Reading text:
Begin
Different kinds of thinking
A higher education course will provide many practical opportunities for developing thinking. These will be integrated into activities such as: reading texts; doing in-text activities and self-assessment questions; listening to audio; watching videos and TV programmes; making notes; doing assignments and reflecting on assignment feedback; doing exams; participating in tutorials; attending day schools, workshops and residential schools; participating in self help groups; talking to a tutor; planning studies.
Reflecting on the thinking of what such a course involves can be useful in understanding which skills it has been designed to help you acquire and what will be looked for in assessments. As a starting point, take a look at some of the thinking skills in an assignment question or activity from your course.
Look at the examples of assignment questions below.Look at the tasks they set and consider the thinking skills involved. You may find it useful to print this page and highlight and/or underline relevant words or phrases.
Example 1 Assignment
This example is from an Open University Level 1 Maths and computing course. Don't worry if you are not a mathematician - the point of this example is to understand the idea of looking at a question to see what thinking skills are expected. You are not expected to understand or be able to answer this question.
I have lent a member of my family £1500 and it is being repaid at the rate of £75 a month. As this is a family loan, no interest is being charged. How many repayments will there be to clear the loan? If b is the balance still owing at the end of the nth month (assuming the payment is made just before the end of the month) write down the recurrence system for bn .
End
Records provided:
Begin
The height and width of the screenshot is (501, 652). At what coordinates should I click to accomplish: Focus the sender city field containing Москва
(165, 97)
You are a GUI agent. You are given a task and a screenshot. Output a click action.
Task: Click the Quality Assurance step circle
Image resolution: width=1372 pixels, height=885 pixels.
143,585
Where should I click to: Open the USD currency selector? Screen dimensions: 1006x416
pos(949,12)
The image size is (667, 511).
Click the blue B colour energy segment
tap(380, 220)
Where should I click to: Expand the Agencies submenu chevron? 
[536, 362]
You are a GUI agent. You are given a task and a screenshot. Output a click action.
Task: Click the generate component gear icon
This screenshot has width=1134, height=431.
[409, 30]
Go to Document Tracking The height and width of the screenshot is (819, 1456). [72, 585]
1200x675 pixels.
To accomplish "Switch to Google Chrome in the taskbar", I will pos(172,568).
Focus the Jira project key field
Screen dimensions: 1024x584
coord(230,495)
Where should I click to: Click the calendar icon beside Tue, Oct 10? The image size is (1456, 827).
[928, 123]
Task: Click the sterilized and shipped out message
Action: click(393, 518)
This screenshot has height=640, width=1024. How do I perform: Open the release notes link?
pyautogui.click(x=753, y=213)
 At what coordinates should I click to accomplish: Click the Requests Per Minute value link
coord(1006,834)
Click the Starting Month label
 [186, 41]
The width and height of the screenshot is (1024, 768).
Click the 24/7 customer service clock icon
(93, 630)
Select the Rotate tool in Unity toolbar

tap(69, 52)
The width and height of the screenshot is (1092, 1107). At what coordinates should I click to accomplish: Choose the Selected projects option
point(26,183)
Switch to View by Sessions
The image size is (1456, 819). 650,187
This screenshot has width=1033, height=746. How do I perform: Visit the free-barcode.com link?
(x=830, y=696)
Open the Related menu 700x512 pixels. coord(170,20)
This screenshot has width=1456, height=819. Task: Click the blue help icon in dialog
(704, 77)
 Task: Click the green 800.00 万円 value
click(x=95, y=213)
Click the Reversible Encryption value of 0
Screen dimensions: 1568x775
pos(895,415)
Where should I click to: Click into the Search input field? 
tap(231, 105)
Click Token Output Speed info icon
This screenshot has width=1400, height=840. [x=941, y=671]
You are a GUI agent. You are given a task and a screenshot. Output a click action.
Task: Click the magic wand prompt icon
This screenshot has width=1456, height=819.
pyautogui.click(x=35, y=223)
End
Problems:
(1) Copy word for word the part of the passage on kinds of thinking that starts at "Example 1 Assignment" and ends at "answer this question.".
(2) Quote the lines of the records that start at the line containing "1200x675 pixels." and end at the line containing "pyautogui.click(x=753, y=213)", including both of those lines.

Answers by task:
(1)
Example 1 Assignment
This example is from an Open University Level 1 Maths and computing course. Don't worry if you are not a mathematician - the point of this example is to understand the idea of looking at a question to see what thinking skills are expected. You are not expected to understand or be able to answer this question.

(2)
1200x675 pixels.
To accomplish "Switch to Google Chrome in the taskbar", I will pos(172,568).
Focus the Jira project key field
Screen dimensions: 1024x584
coord(230,495)
Where should I click to: Click the calendar icon beside Tue, Oct 10? The image size is (1456, 827).
[928, 123]
Task: Click the sterilized and shipped out message
Action: click(393, 518)
This screenshot has height=640, width=1024. How do I perform: Open the release notes link?
pyautogui.click(x=753, y=213)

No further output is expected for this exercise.